Wednesday, June 19, 2013
Lacey Castro is a champion, albeit a very specialized kind of champion.
Dave and Lacey Castro return to the scene of their triumph, shown here.
Derek Davis/Staff Photographer/2009 Press Herald file
2012 NORTH AMERICAN WIFE CARRYING CHAMPIONSHIP
WHEN: 11 a.m. Saturday
WHERE: Sunday River, 15 South Ridge Road, Newry
HOW MUCH: Free
Castro, 30, was co-winner of the 2009 North American Wife Carrying Championship.
As the wife, it was Castro's job to keep a firm grasp on her husband, Dave, while he ran a 278-yard obstacle course up hills, across logs, through mud and sand, and into water.
While her husband ran, the 97-pound Castro was on his back, with her head down by his waist and her legs over his shoulders. (The position in wife-carrying parlance is known as the Estonian, by the way.)
It's a unique way to run a race, to say the least.
So how does one become a champion at being carried upside down by one's husband while water and mud and ground and rocks are whizzing by one's head in a blur?
"My only advice is, no matter what happens, hold on," said Castro, of Alfred. "It always goes by faster than I think it will."
Castro had so much fun, she's ready to be carried upside down again.
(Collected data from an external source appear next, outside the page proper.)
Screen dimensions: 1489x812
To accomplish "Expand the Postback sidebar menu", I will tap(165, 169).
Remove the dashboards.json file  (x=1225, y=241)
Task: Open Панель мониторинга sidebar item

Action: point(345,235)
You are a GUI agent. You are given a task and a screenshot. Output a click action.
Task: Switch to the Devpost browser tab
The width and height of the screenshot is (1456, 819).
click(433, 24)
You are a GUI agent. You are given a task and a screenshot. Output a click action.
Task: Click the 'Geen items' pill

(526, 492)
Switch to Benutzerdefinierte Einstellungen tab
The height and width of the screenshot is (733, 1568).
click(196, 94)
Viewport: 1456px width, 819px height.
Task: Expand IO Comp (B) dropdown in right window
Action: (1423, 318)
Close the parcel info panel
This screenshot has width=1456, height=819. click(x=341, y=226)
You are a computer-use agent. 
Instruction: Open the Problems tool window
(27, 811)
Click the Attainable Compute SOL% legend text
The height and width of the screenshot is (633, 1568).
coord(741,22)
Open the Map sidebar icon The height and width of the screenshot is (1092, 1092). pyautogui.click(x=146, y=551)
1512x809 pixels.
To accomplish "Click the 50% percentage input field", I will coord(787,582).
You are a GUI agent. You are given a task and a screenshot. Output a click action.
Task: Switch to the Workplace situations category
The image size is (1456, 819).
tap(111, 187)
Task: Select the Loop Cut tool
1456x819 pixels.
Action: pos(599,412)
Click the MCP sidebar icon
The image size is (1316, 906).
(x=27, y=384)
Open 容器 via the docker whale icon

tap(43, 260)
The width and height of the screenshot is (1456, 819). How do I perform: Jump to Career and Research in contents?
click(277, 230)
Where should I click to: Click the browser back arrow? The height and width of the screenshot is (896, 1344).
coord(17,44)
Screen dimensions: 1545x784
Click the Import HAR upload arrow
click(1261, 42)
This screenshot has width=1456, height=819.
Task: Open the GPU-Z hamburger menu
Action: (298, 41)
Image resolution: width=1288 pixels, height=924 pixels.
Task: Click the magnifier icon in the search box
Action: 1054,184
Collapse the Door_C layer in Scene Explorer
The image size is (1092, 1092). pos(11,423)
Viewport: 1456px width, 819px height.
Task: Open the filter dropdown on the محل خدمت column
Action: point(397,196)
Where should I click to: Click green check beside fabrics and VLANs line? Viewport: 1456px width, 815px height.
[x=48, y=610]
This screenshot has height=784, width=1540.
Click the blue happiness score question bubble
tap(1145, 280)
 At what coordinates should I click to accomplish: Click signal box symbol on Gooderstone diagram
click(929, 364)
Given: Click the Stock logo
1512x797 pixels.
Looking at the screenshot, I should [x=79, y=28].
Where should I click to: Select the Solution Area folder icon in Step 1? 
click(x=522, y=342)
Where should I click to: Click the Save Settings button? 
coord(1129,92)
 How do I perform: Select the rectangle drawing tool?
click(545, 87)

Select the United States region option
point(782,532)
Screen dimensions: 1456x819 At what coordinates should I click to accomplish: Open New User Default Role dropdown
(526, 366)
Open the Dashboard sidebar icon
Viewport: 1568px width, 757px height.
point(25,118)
She and her husband will be one of the 52 couples competing Saturday in the 2012 North American Wife Carrying Championship at the Sunday River ski area.
The event is part of Sunday River's fall festival, and is free to spectators. The competitive field is full for this year, but if you want to try your hand at wife carrying, check it out this year as a spectator and sign up for next year.
The couples run in heats, with winning times usually less than a minute. The winning couple gets the wife's weight in beer and five times her weight in cash. For the Castros, that turned out to be six cases of Bud Light and a little under $500.
The wife carrying championships have been a huge crowd favorite at Sunday River for the past decade or so. The event began after somebody pointed out to the folks at Sunday River that there was such a thing as wife carrying contests, and that the world championships are held yearly in Finland, where the sport originated.
Wife carrying in Finnish folklore is traced to a 19th-century character, Rankainen the Robber, who is said to have tested out his henchmen's strength and endurance by making them run a course with a heavy sack on their backs. Throw in the fact that this robber band supposedly stole women from neighboring villages, and you've got the basis for modern wife carrying.
And although the word "wife" is used, it's not a technical requirement. Couples competing can be unmarried. Heck, they don't even have to date. They just have to work well together when one is running and the other is hanging upside down.
And, according to the official rules, the woman can carry the man, if that seems to be the best arrangement.
In the Castros' case, it wouldn't be. Lacey is about 5 feet tall and weighs 97 pounds. Dave is about 5-feet-10, but is a UPS driver. Which means he's in good physical shape and is used to a lot of running.
"He's just a really competitive person too," said Castro. "So when we heard about this, we thought it was something we'd like to try."
The Castros have also tried various racing positions -- piggyback and the fireman's carry, for instance. But the Estonian (no one's quite sure why it's called that) seems to work best. In fact, the folks at Sunday River said every couple who has won the championship has used the Estonian.
"For us, there's something about the weight distribution that works best," said Castro.
After winning the North American title, Castro and her husband traveled to Finland to compete in the world championship. But since the Fins invented the sport, you'd figure they'd be good at it.
And you'd be right. The Castros came in fifth.
"We were very disappointed," said Castro.
But on Saturday, she will be racing at Sunday River with her husband, back on familiar ground.
She just hopes that the ground doesn't hit her in the head.